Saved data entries

══════

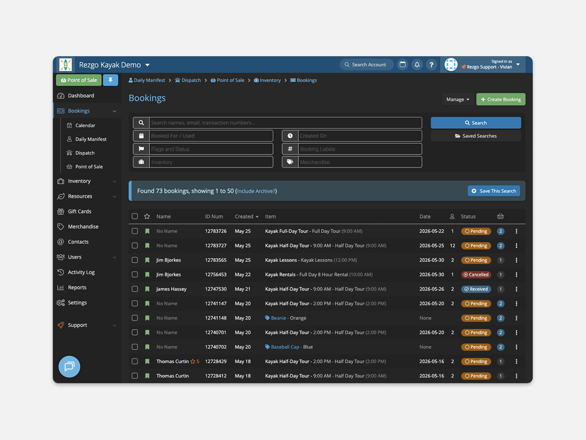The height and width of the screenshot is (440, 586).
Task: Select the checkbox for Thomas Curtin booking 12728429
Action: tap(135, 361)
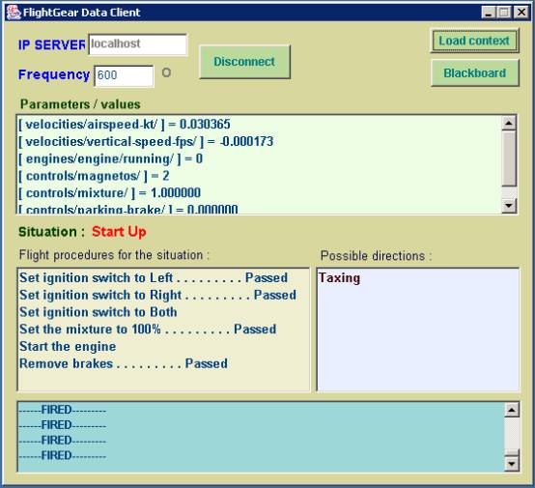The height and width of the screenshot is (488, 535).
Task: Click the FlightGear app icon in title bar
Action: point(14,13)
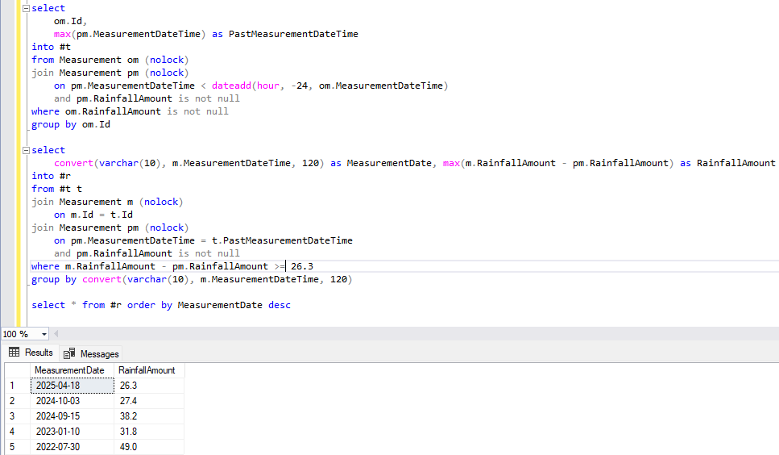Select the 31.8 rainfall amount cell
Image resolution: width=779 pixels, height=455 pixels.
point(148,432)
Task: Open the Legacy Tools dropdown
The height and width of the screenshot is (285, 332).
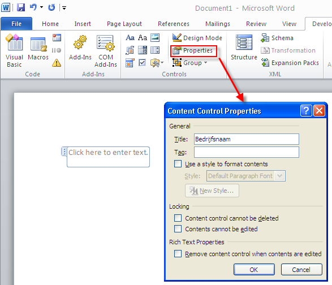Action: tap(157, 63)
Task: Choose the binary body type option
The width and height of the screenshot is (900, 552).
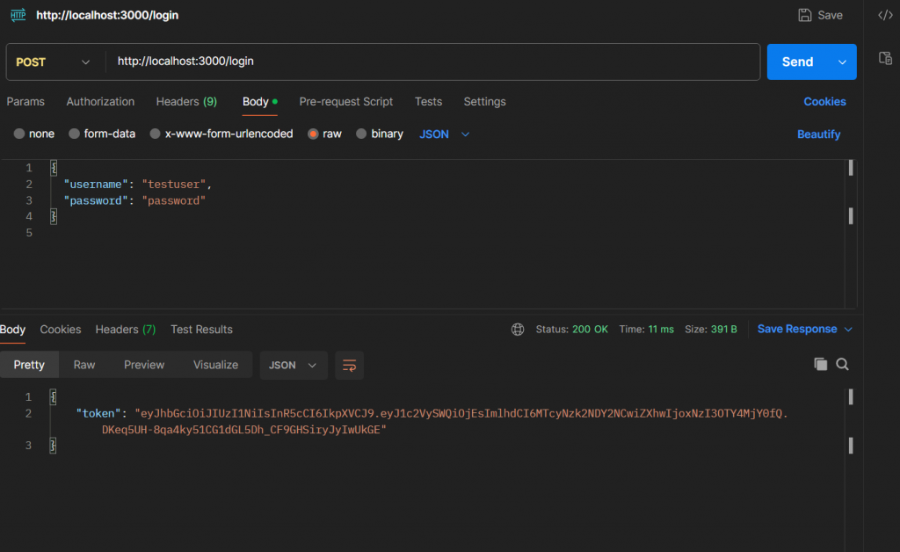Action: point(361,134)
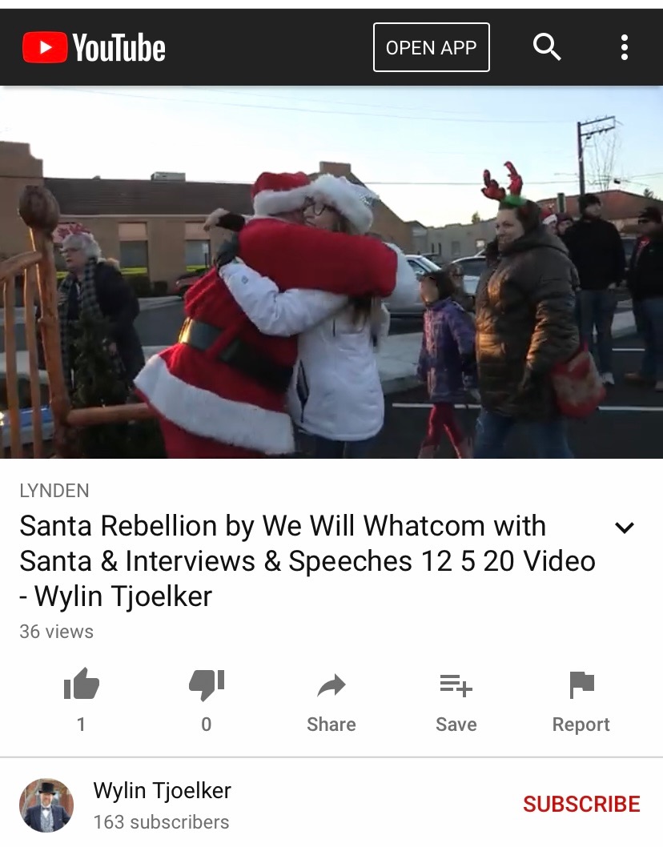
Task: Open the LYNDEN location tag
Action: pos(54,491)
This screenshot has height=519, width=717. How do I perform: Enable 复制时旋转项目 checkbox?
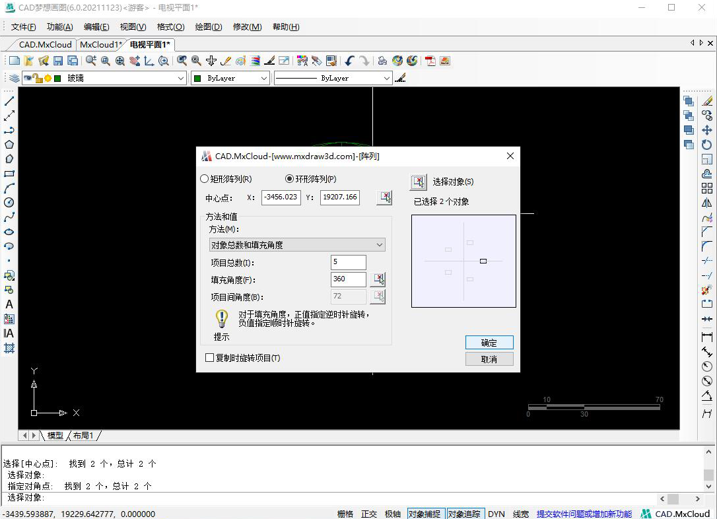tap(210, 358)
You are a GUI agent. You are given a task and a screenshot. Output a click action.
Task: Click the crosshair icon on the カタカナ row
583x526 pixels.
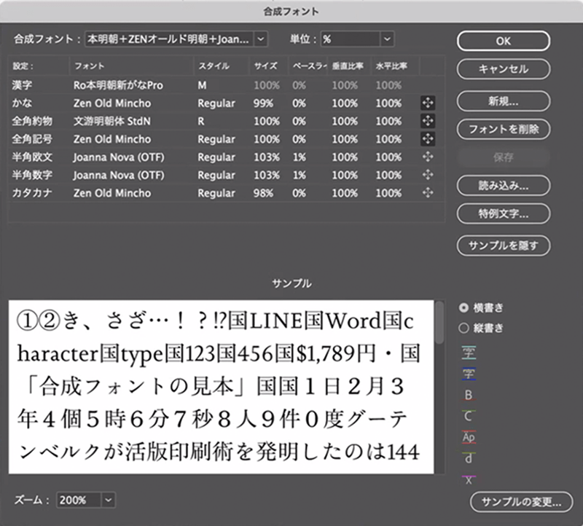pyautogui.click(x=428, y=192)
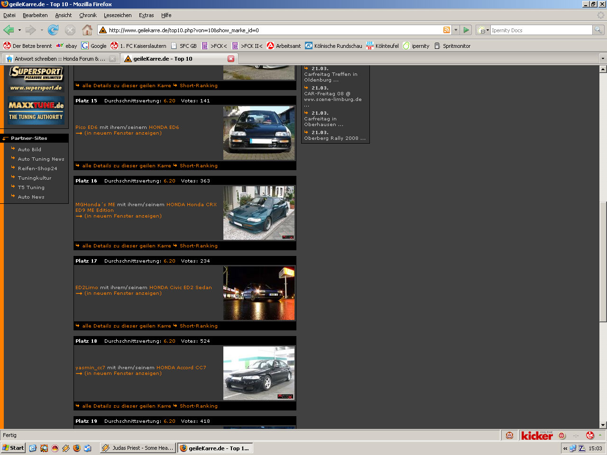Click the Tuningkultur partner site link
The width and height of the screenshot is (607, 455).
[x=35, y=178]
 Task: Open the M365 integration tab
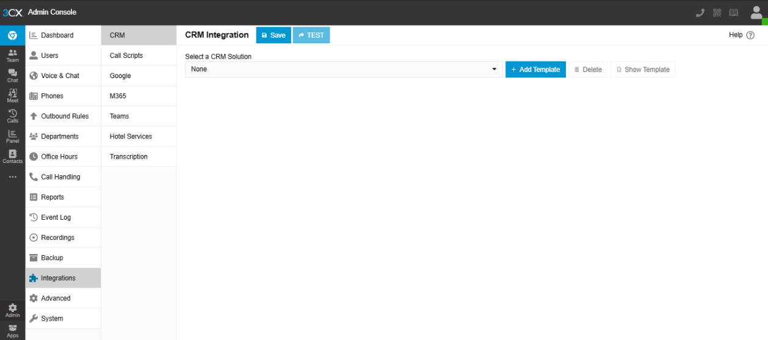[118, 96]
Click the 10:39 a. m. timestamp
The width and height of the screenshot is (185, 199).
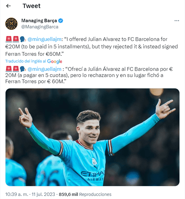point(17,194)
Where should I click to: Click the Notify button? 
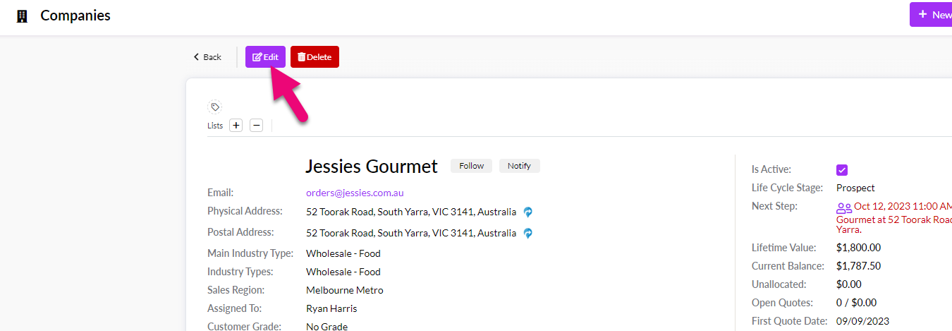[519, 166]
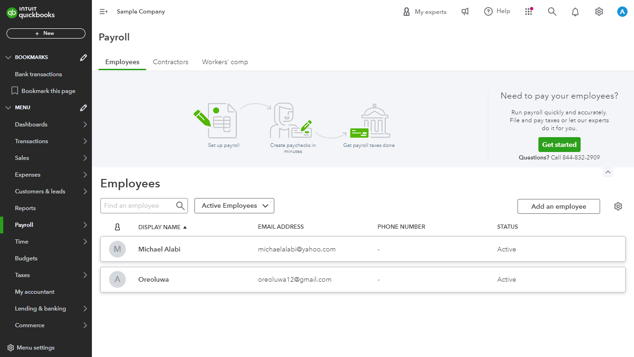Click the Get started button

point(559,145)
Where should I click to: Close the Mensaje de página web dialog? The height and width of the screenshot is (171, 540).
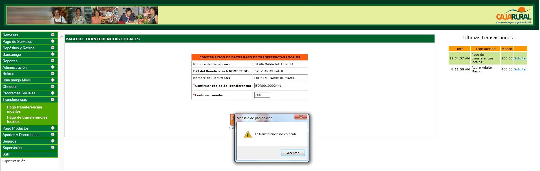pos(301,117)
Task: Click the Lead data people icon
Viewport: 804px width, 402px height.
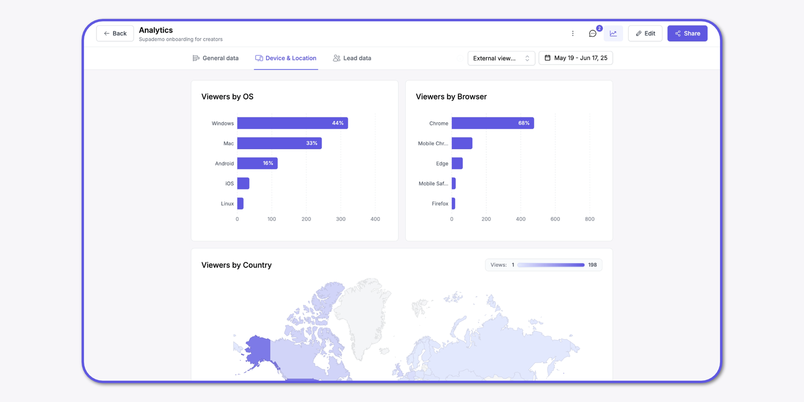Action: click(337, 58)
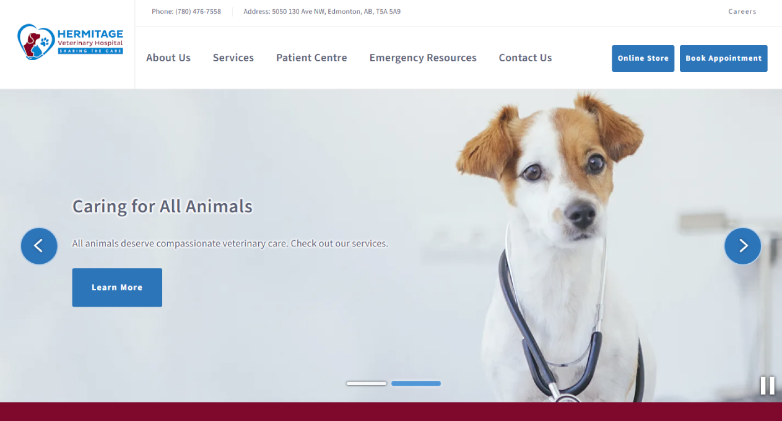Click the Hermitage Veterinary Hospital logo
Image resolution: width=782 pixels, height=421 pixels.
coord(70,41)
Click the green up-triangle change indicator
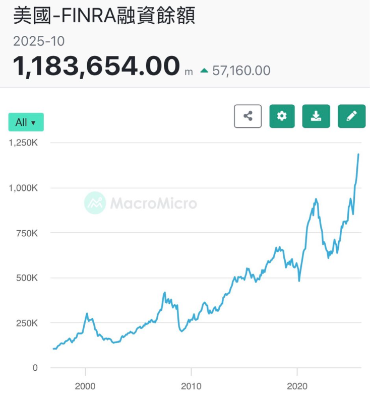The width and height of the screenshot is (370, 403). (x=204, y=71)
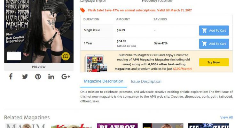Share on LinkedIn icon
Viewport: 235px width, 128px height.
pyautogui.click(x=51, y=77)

══════

[Task details]:
Lines from the one with "The width and height of the screenshot is (900, 552)." through the final line of the records are the whole answer; print them exactly, minus any pictures.

[Result of the exercise]:
The width and height of the screenshot is (900, 552).
Action: point(361,134)
Task: Open the LYNDEN location tag
Action: pos(54,491)
This screenshot has height=519, width=717. How do I perform: Enable 复制时旋转项目 checkbox?
tap(210, 358)
You are a GUI agent. You are given a task and a screenshot. Output a click action.
Task: Click the crosshair icon on the カタカナ row
583x526 pixels.
pyautogui.click(x=428, y=192)
Click the Tuningkultur partner site link
The width and height of the screenshot is (607, 455).
[x=35, y=178]
 Task: Open the M365 integration tab
[118, 96]
Click the 10:39 a. m. timestamp
The width and height of the screenshot is (185, 199).
point(17,194)
Where should I click to: Click the Notify button? 
[519, 166]
Click the Get started button

point(559,145)
Where should I click to: Close the Mensaje de página web dialog? The height and width of the screenshot is (171, 540).
pos(301,117)
Task: Click the Lead data people icon
Viewport: 804px width, 402px height.
Action: click(337, 58)
Click the Hermitage Veterinary Hospital logo
Image resolution: width=782 pixels, height=421 pixels.
coord(70,41)
Click the green up-triangle change indicator
The width and height of the screenshot is (370, 403). (x=204, y=71)
Share on LinkedIn icon
Viewport: 235px width, 128px height.
pyautogui.click(x=51, y=77)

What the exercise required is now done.